1. Data Controller
The data controller responsible for your personal data is:
Undressd Media S.L.
Calle Alfredo Marquerie, 45
28034 Madrid, Spain
Email: support@Undressd.com
2. Legal Basis for Processing
We process your personal data based on the following legal grounds:
- Consent (Article 6(1)(a)): You have given explicit consent to receive our newsletter by completing our double opt-in process
- Legitimate Interests (Article 6(1)(f)): For analytics and service improvement, where it doesn't override your rights
- Legal Obligation (Article 6(1)(c)): To comply with legal requirements such as tax records
3. Your Rights Under GDPR
As a data subject in the European Union, you have the following rights:
3.1 Right of Access (Article 15)
You have the right to request a copy of all personal data we hold about you. We will provide this information within 30 days of your request.
3.2 Right to Rectification (Article 16)
You have the right to request correction of any inaccurate or incomplete personal data we hold about you.
3.3 Right to Erasure (Article 17)
Also known as the "right to be forgotten," you can request deletion of your personal data when:
- The data is no longer necessary for the purpose it was collected
- You withdraw your consent
- You object to processing and there are no overriding legitimate grounds
- The data has been unlawfully processed
3.4 Right to Restriction of Processing (Article 18)
You can request that we limit how we use your data in certain circumstances, such as while we verify the accuracy of your data.
3.5 Right to Data Portability (Article 20)
You have the right to receive your personal data in a structured, commonly used, machine-readable format (such as CSV or JSON).

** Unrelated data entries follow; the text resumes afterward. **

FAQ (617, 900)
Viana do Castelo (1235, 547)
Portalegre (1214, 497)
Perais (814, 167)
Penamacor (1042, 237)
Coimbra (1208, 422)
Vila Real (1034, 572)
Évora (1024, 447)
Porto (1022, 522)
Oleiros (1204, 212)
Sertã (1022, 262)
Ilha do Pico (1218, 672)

3.6 Right to Object (Article 21)
You have the right to object to processing based on legitimate interests or for direct marketing purposes. For marketing, we will stop processing immediately upon your objection.
3.7 Right to Withdraw Consent (Article 7(3))
You can withdraw your consent at any time. Withdrawal does not affect the lawfulness of processing before withdrawal. You can withdraw by:
- Clicking the unsubscribe link in any email
- Using our unsubscribe form
- Emailing support@Undressd.com
4. Data We Collect
We collect and process the following categories of personal data:
- Identity Data: Name (optional)
- Contact Data: Email address
- Professional Data: Company name (optional)
- Preference Data: Content preferences, delivery frequency
- Technical Data: IP address, email client, device information
- Usage Data: Email open rates, click rates, engagement metrics
- Consent Data: Timestamp and method of consent
5. Data Retention
We retain your personal data as follows:
- Active Subscribers: Data is retained for the duration of your subscription
- Unsubscribed Users: Email address retained for 3 years to prevent re-adding without consent
- Consent Records: Retained for 7 years for legal compliance
- Analytics Data: Aggregated and anonymized after 2 years
6. International Data Transfers
Your data is primarily stored on servers within the European Union. When we use service providers outside the EU, we ensure appropriate safeguards:
- EU-US Data Privacy Framework certification
- Standard Contractual Clauses (SCCs) approved by the European Commission
- Binding Corporate Rules where applicable
7. Data Security
We implement appropriate technical and organizational measures to protect your data:
- SSL/TLS encryption for all data in transit
- AES-256 encryption for data at rest
- Access controls and authentication
- Regular security audits and penetration testing
- Employee training on data protection
- Incident response procedures
8. Data Breach Notification
In the event of a personal data breach that poses a risk to your rights and freedoms, we will:
- Notify the Spanish Data Protection Agency (AEPD) within 72 hours
- Notify affected individuals without undue delay if there is high risk
- Document the breach and remediation steps
9. How to Exercise Your Rights
To exercise any of your GDPR rights, please contact us:
Data Protection Requests
Email: support@Undressd.com
Subject: GDPR Request - [Your Right]
Please include your email address for verification.
We will respond to your request within 30 days. In complex cases, we may extend this by 60 days with notice.
10. Right to Lodge a Complaint
If you believe we have not handled your data correctly, you have the right to lodge a complaint with a supervisory authority. For Spain:
Agencia Española de Protección de Datos (AEPD)
C/ Jorge Juan, 6
28001 Madrid, Spain
Website: www.aepd.es
11. Updates to This Policy
We may update this GDPR Compliance page from time to time. We will notify subscribers of material changes via email and update the "Last updated" date at the top of this page.